◆ **DESCRIPTION OF THE TASK**: Retype each of the following records word for word, with nothing changed.

Rows of pointing data

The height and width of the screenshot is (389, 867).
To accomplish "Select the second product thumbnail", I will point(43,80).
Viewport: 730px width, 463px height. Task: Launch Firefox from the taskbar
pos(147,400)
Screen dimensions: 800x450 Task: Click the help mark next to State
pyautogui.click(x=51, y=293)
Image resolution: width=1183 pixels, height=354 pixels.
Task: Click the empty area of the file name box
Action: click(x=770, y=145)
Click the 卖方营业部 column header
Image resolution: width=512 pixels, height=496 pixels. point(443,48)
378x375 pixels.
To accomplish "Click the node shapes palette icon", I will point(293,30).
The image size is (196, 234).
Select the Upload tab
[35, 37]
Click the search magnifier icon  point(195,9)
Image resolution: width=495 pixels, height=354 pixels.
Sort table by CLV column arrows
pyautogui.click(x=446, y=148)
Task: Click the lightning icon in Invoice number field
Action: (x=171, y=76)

◆ **SOLUTION FOR THIS EXERCISE**:
The height and width of the screenshot is (389, 867).
To accomplish "Select the second product thumbnail", I will point(43,80).
Viewport: 730px width, 463px height. Task: Launch Firefox from the taskbar
pos(147,400)
Screen dimensions: 800x450 Task: Click the help mark next to State
pyautogui.click(x=51, y=293)
Image resolution: width=1183 pixels, height=354 pixels.
Task: Click the empty area of the file name box
Action: click(x=770, y=145)
Click the 卖方营业部 column header
Image resolution: width=512 pixels, height=496 pixels. point(443,48)
378x375 pixels.
To accomplish "Click the node shapes palette icon", I will point(293,30).
The image size is (196, 234).
Select the Upload tab
[35, 37]
Click the search magnifier icon  point(195,9)
Image resolution: width=495 pixels, height=354 pixels.
Sort table by CLV column arrows
pyautogui.click(x=446, y=148)
Task: Click the lightning icon in Invoice number field
Action: (x=171, y=76)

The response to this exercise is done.